II. Die sofortige Beschwerde ist statthaft. Gegen die Entscheidungen der Arbeitsgerichte über die Zulässigkeit des beschrittenen Rechtsweges findet das Rechtsmittel der sofortigen Beschwerde statt, § 48 Abs. 1 ArbGG i.V.m. § 17 a Abs. 4 Satz 3 GVG. Sie ist auch zulässig, da sie form- und fristgerecht eingelegt wurde, 78 Abs. 1 ArbGG i.V.m. §§ 569, 577 Abs. 2 ZPO.
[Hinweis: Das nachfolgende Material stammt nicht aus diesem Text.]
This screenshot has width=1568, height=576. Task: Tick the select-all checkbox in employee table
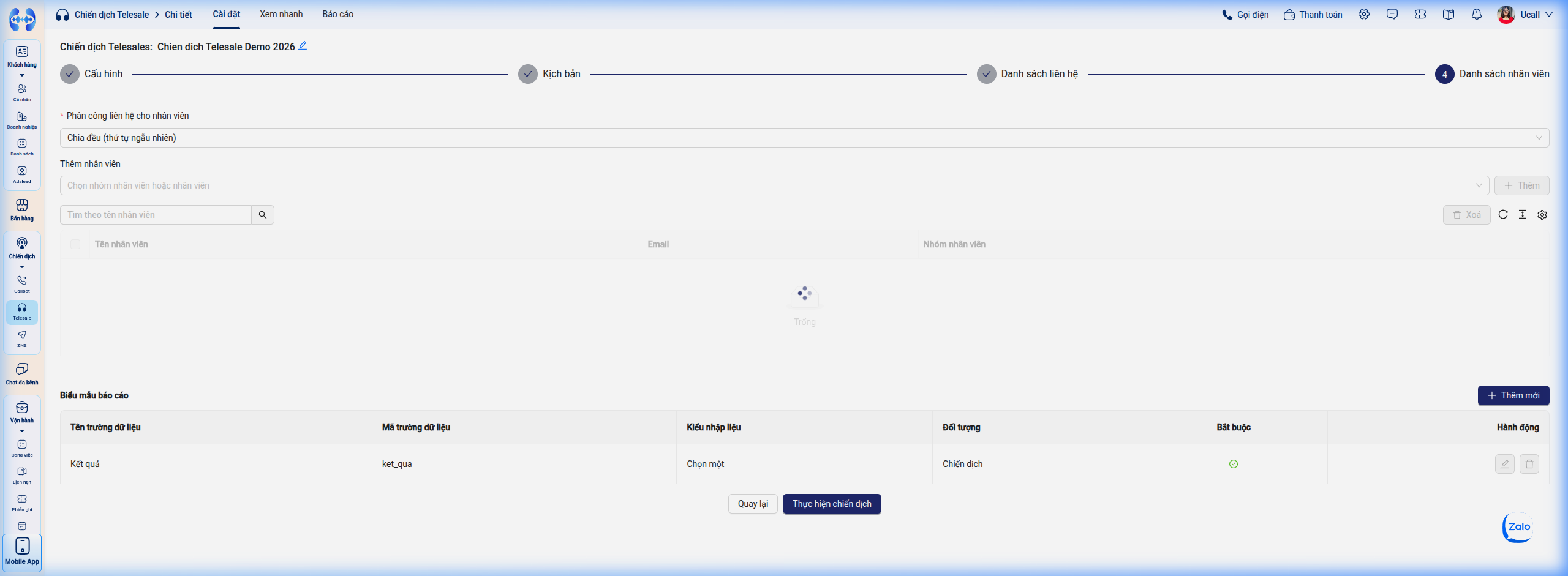tap(75, 244)
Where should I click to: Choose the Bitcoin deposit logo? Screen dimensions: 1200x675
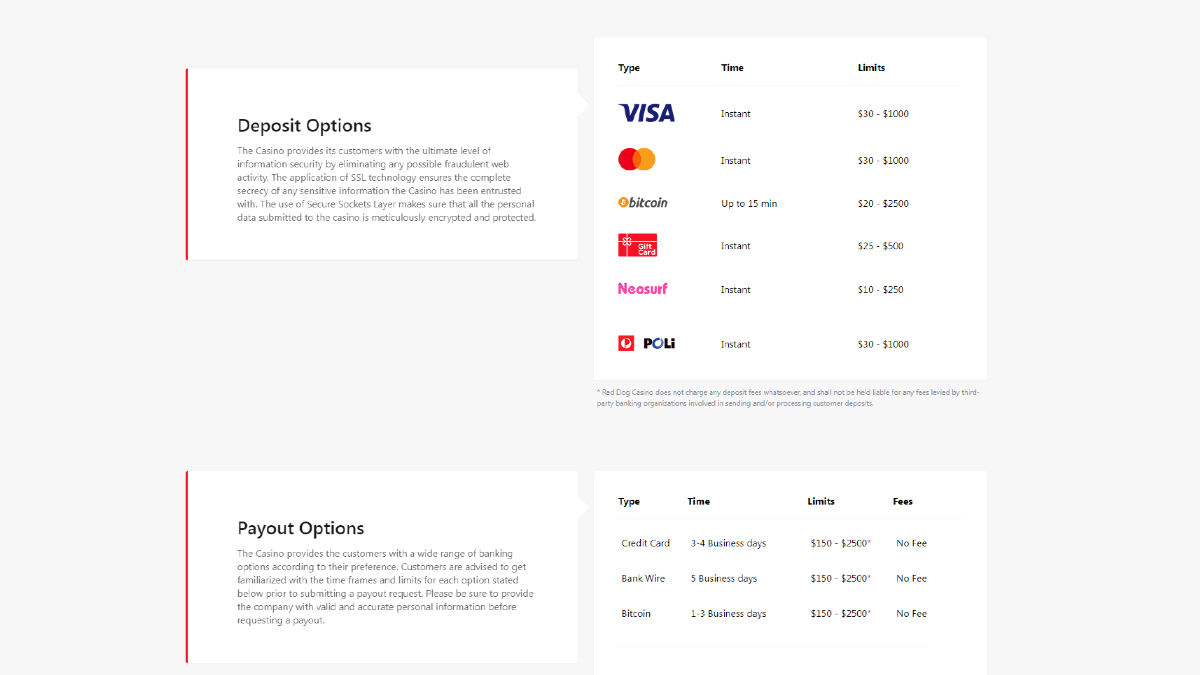(643, 202)
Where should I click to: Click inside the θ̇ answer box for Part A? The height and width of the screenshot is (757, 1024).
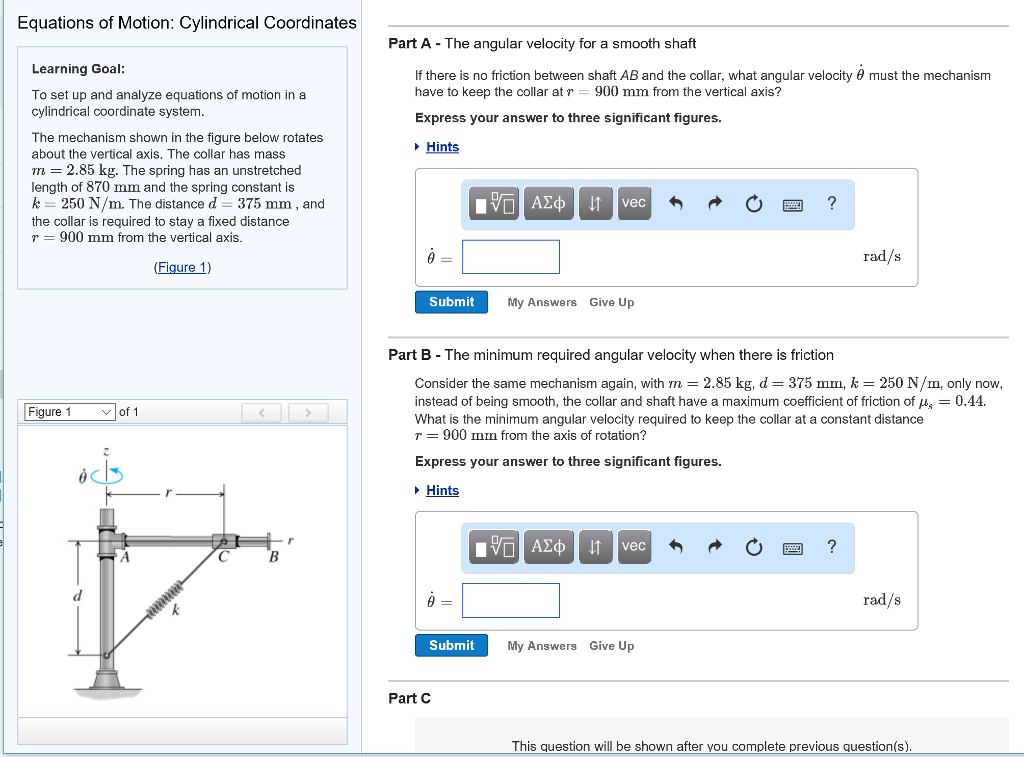[x=510, y=256]
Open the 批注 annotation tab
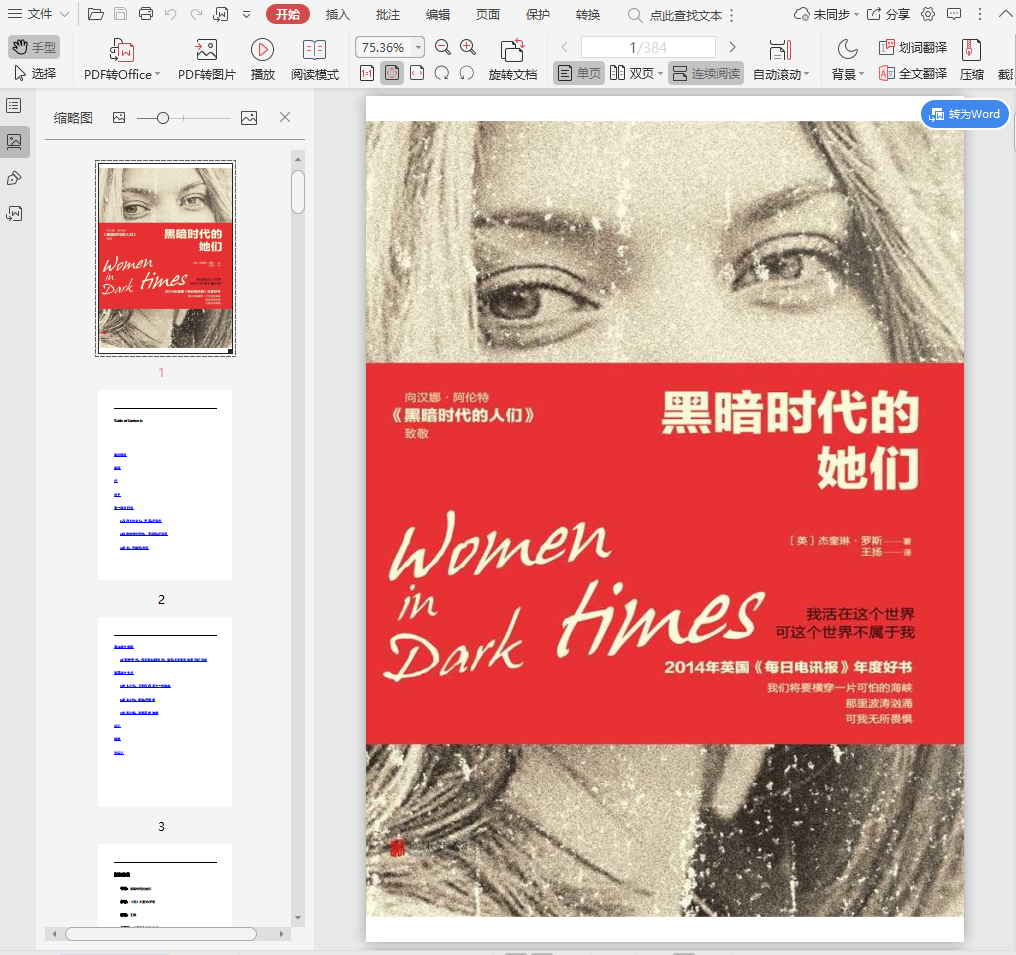This screenshot has height=955, width=1016. pyautogui.click(x=388, y=14)
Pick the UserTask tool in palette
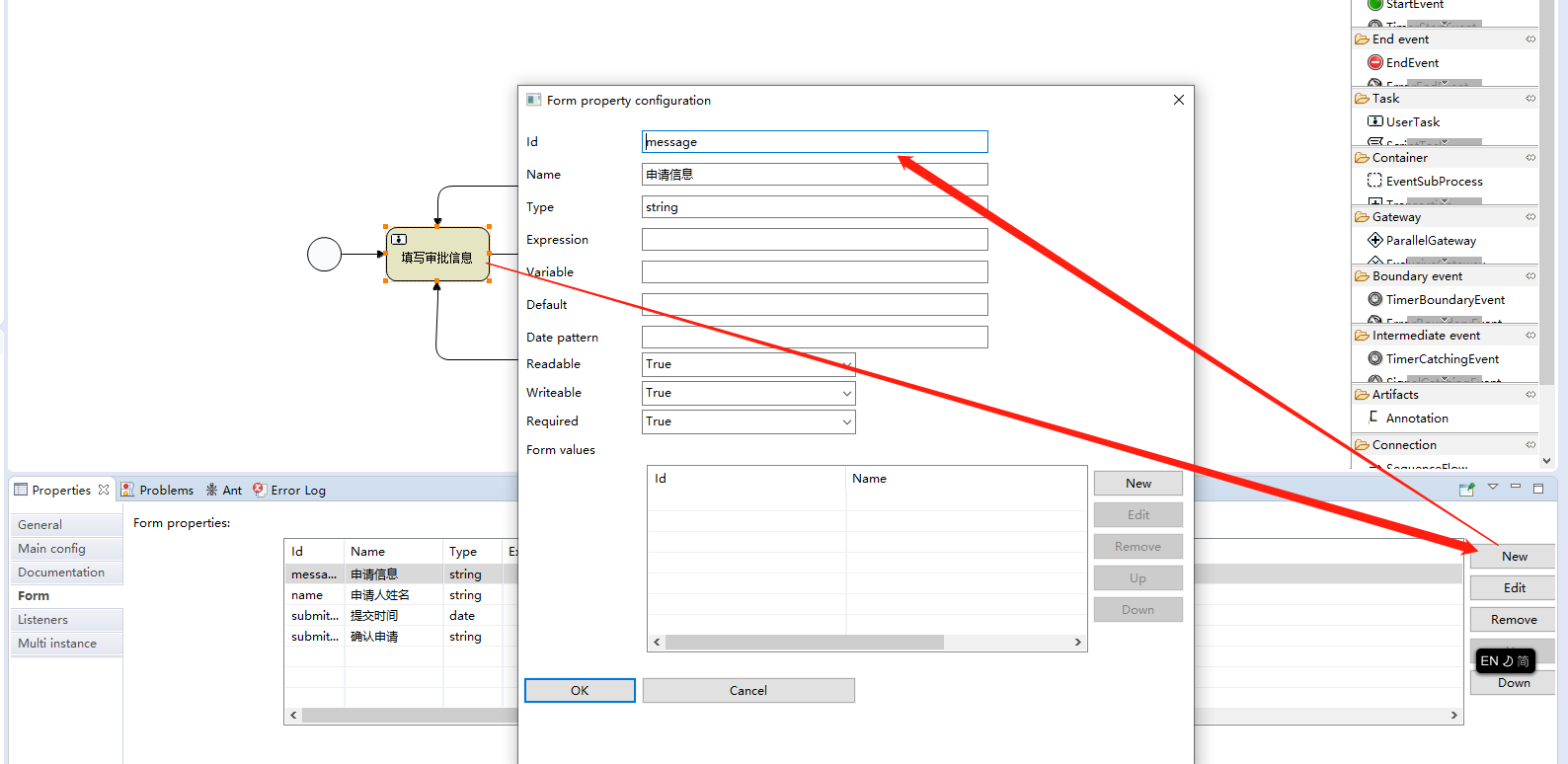The image size is (1568, 764). (1374, 121)
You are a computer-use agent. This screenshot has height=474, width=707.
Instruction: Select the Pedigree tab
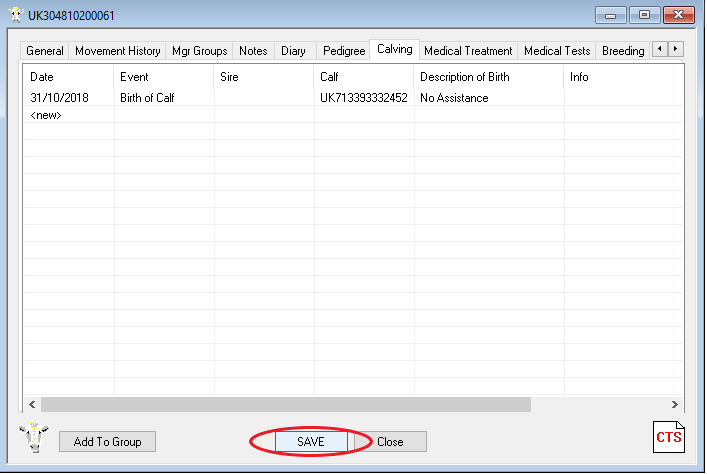tap(344, 51)
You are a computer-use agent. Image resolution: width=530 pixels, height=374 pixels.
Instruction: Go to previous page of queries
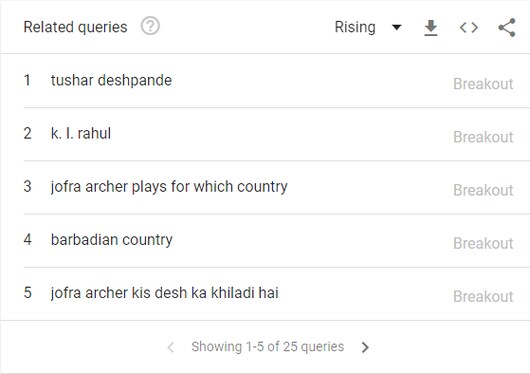point(171,347)
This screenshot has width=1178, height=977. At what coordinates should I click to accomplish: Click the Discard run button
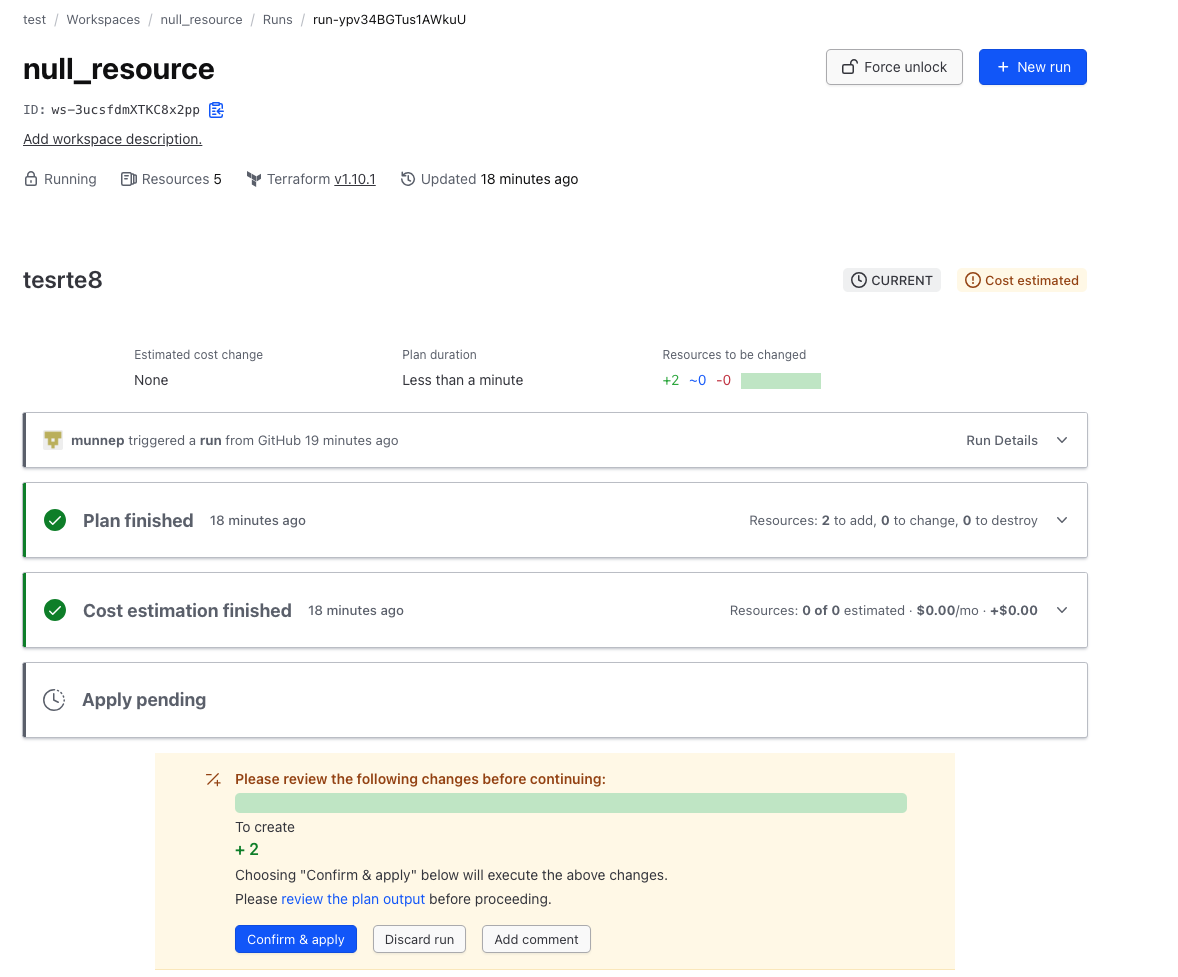[419, 939]
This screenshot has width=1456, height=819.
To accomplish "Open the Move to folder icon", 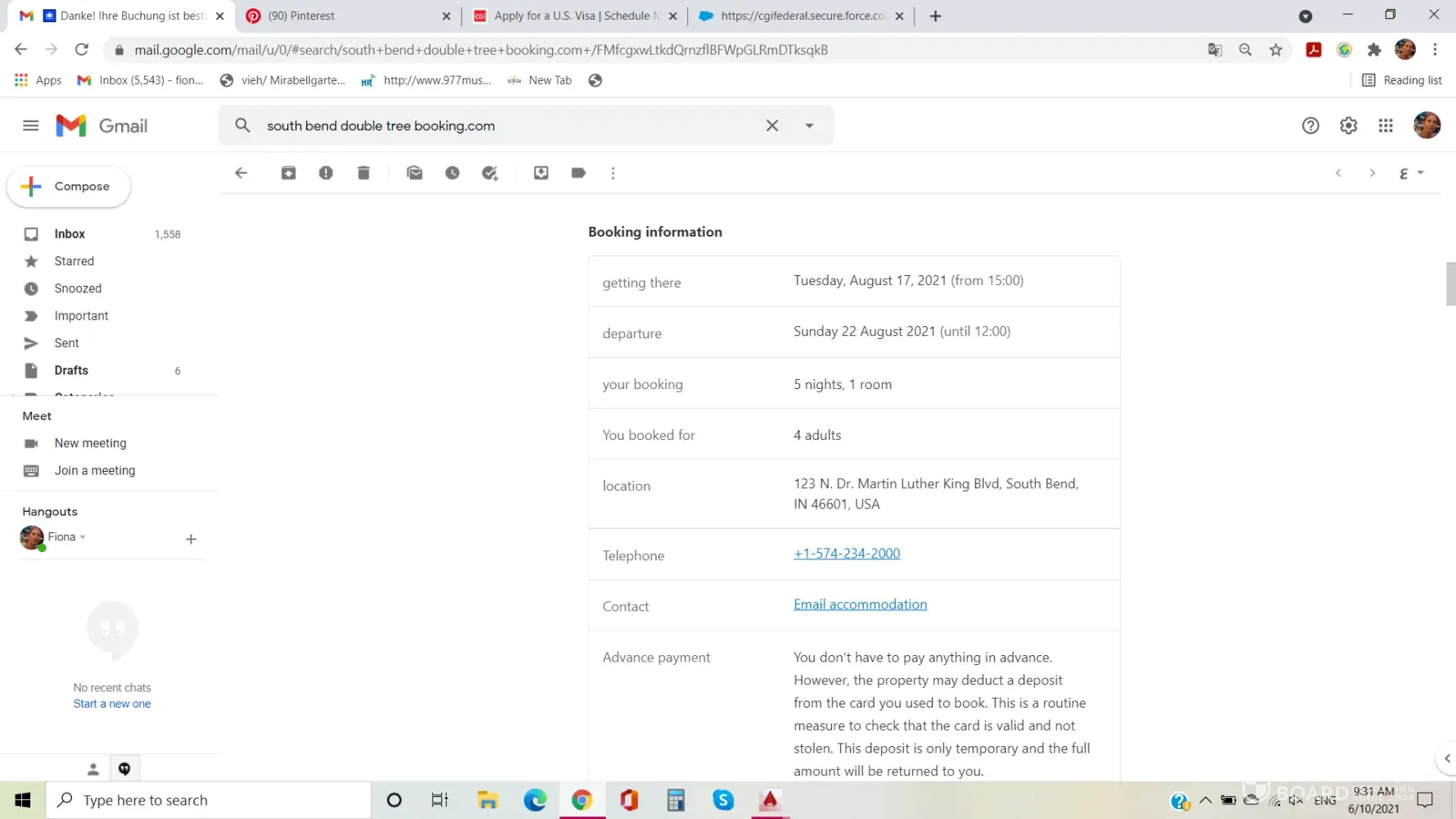I will [x=541, y=173].
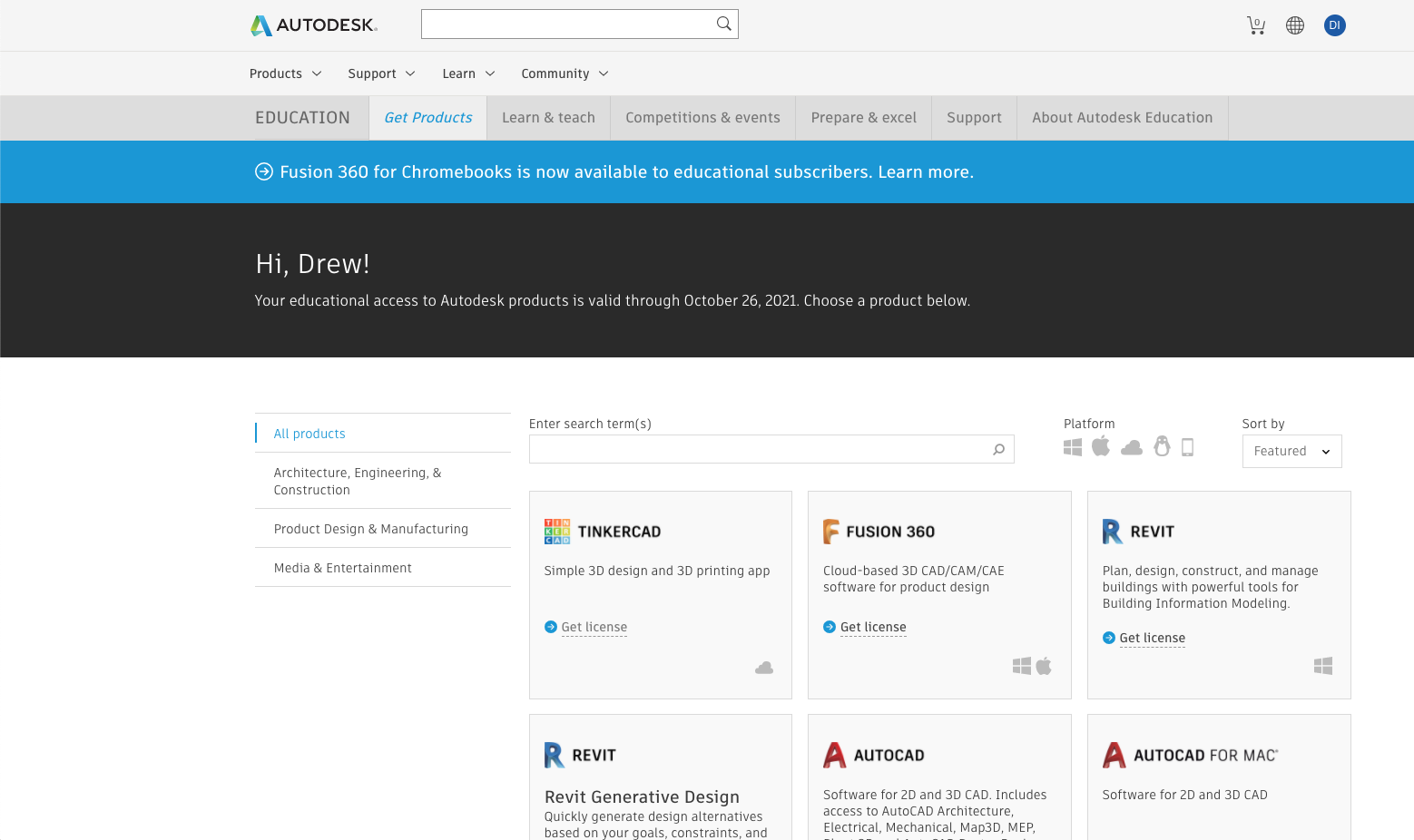Click the Autodesk logo
1414x840 pixels.
pyautogui.click(x=312, y=24)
Die Beschwerde hat auch in der Sache Erfolg. Der Rechtsweg zu den Gerichten für Arbeitssachen ergibt sich hinsichtlich der Widerklage unter dem Gesichtspunkt der Zusammenhangszuständigkeit nach § 2 Abs. 3 ArbGG. Diese Vorschrift begründet die Erweiterung der arbeitsgerichtlichen Zuständigkeit für Rechtsstreitigkeiten, die nicht unter § 2 Abs. 1 und 2 ArbGG fallen, aber mit diesen in einem rechtlichen oder unmittelbar wirtschaftlichen Zusammenhang stehen, wenn nicht die ausschließliche Zuständigkeit eines anderen Gerichts gegeben ist. Die Zusammenhangszuständigkeit ist eine fakultative Zuständigkeit für rechtswegfremde Streitgegenstände bürgerlich-rechtlicher Natur (vgl. Germelmann/Matthes/Prütting, ArbGG, 3. Aufl., § 2 Rz. 118; GK-ArbGG/Wenzel, § 2 Rz. 203). Die Zusammenhangsklage kann auch als Widerklage in den bereits anhängigen Arbeitsgerichtsprozeß eingeführt werden (ebenso GK-ArbGG/Wenzel. § 2 Rz. 206). Voraussetzung ist, dass eine arbeitsrechtliche Streitigkeit nach Abs. 1 oder 2 anhängig ist, die sog. Hauptklage.

Eine Hauptklage war anhängig, als die Widerklage eingereicht worden ist. Sie ist in der auf den Fortbestand eines Arbeitsverhältnisses gerichteten Feststellungsklage zu sehen. Dabei spielt es keine Rolle,...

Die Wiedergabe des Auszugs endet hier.